CoreOne Admin UI

While assigning a role or resource to various entities, you are now able to select the assignment context.
The new API V2 is now part of the health check page.
Core Identities now have a state of either active, deleted or supended
- All context mappings still contain the active flag, so existing mappings do not need to be changed
- New context mappings for StateId and StateSystemName are available to account for the new states
By suspending a Core Identity, you set all it’s associated identities into a deactivated state but all assignments that are valid, stay assigned. Read here for more.
There is a new Attribute tab on the detail page of a Core Identity that allows for a more precise editing of the attribute values.
There is a new Role tab on the detail page of a Resource.
Employment types can now be marked as not assignable from within the CoreOne Self-Service Portal
There are various new security roles. The most important one is the new CoreOne Organization Unit Permission Manager Security Role. When assigned in the context of an organization unit, this role gives permission to manage the permission in accordance with the configured catalogs for all Core Identities, associated to that organization unit.
All role assignments are now based on the configured catalogs and catalog management UIs haven been added.

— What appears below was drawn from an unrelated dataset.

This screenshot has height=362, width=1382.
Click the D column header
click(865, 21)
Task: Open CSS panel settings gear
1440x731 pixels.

CoreOne Application API V2

There are new password change and password reset methods.
There are new main password change and password reset methods which populate password to any connected systems.
There are new API methods to update a Core Identity with easier handling.
The swagger documentation is now divided into auto-generated endpoints (data-centric) and custom endpoints (business-centric).
There is a new system_name on the Target System entity. This will identify a target system uniquely in many places.

Users with expired re-certification processes are prevented from login in to other applications other than the CoreOne Self-Service Portal.
If the only possible path for an authentication is an external identity provider, the user will now be redirected automatically.
Local claims and attributes can now be updated automatically from external authentication providers. The update occurs upon each login request of a user.
The Core Identity entity now has a read only e-mail address for easier access.
JWT Certification Secrets for clients are now supported.
The matching attributes for external identities is now configurable on the external identity provider configuration. By default, external and internal identities are matched on the email address.
BREAKING CHANGE: The SMS setting classes have been moved to the Infrastructure library.
SMS OTPs now contain a screen reader version
BREAKING CHANGE: The RequestId is no longer passed from request to request by default. This behavior can be re-enabled in the settings.

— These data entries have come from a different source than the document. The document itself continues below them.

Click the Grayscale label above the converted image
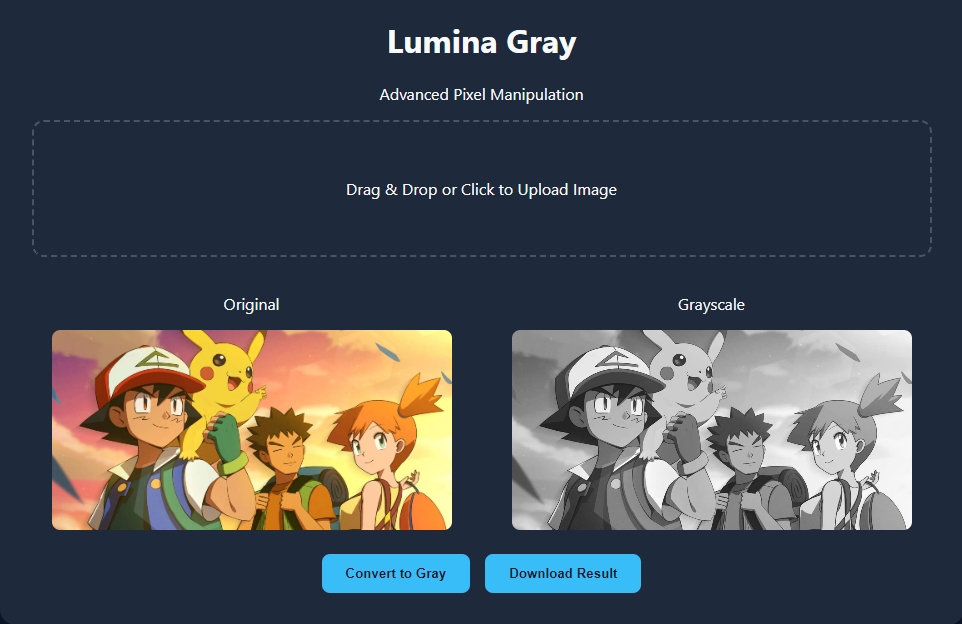(711, 304)
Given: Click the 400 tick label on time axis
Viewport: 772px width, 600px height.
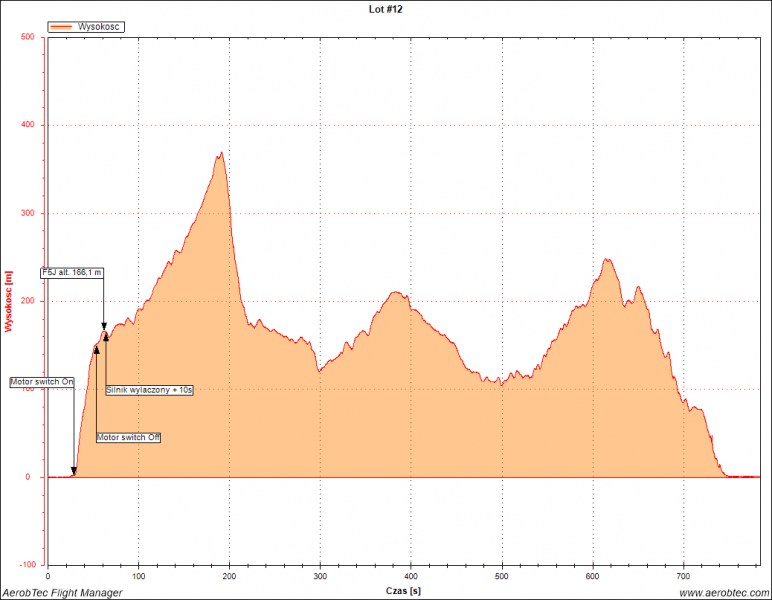Looking at the screenshot, I should click(x=411, y=577).
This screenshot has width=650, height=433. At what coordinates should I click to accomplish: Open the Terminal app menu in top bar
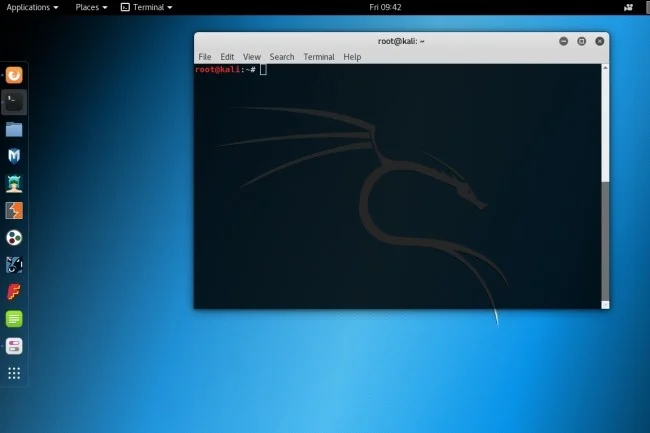pyautogui.click(x=146, y=7)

BREAKING CHANGE: Check specific customer security roles as some of the changes might break your existing security roles

BREAKING CHANGE: The CoreOne Computer Management, DHCP Management, DNS Management and Print Management features are no longer supported
BREAKING CHANGE: The email templates Registration/EmailVerification and Verification/PasswordReset are deleted and a new template Verification/NewEmailVerification was added.

New readonly_email column was added on core_identity table. It will be updated for emails that are not configured with rexexp on core_identity_mail_prio_mapping table. For others - it will be updated once the UpdateIdentityTask has run or you can run your own script.

This version has some XSS vulnerabilities in the Self-Service Portal which have been fixed in version 8.1. Please update to version 8.1 or higher.

A new welcome widget section has been added to the dashboard. This section can easily be overridden by customers.
A new Shop module has been added to the Self-Service Portal where users can order roles for them-self or other users.
It’s now possible to load companies from an external source that are associated with the current user. This allows users to register companies even quicker.
The activation of companies can be done depending on the signing rights that are stored in external sources. We currently support single and double signing rights.
User Interactions / Tasks now feature a tag label. By setting the tag, you can decide on which page of the portal a user interaction should appear. Read here for more.
The date of the last re-certification of a company is now being displayed on the detail page of a company.
BREAKING CHANGE: Approvals can now be accepted or declined in the Self-Service Portal. The default templates were changed.
Invitations to representations that effect the same person are now declined automatically
It’s now possible to set default values for authentication devices
BREAKING CHANGE: So far the organization unit attribute value groups were used to determinate the organization unit type. This has been replaced by the actual organization unit type selector.

A new SCIM System Connector has been implemented that allows you to provision entities using the SCIM standard.
The new SCIM Connector also supports the new context aware resource assignments.
A new OpenLDAP System Connector has been implemented that allows you to provision entities into a OpenLDAP system.
The Active Directory System Connector now can provision all account options to Active Directory.

BREAKING CHANGE: In the import configurations it’s now possible for data providers who uses credentials (currently LDAP (Active Directory and OpenLDAP) and SQL (MySQL and Oracle)) to get them from a target system. This allows it to omit the username and password from the import configuration so it doesn’t get serialized which in turn makes it safer to store it in the database or to transfer/share it..
BREAKING CHANGE: The active flag of a core identity has been moved to a core identity state where there are now three different states: active, deleted and suspended.
The passwords from target systems can now be reused from any target system by specifying it in the import configuration.

You now can trigger the re-certification of a users communication data from with workflows.
A new send SMS to Core Identity activity has been added.

BREAKING CHANGE: Please ensure that you are migrating from MySQL 5.7 to the latest 8.* version if you are using MySQL.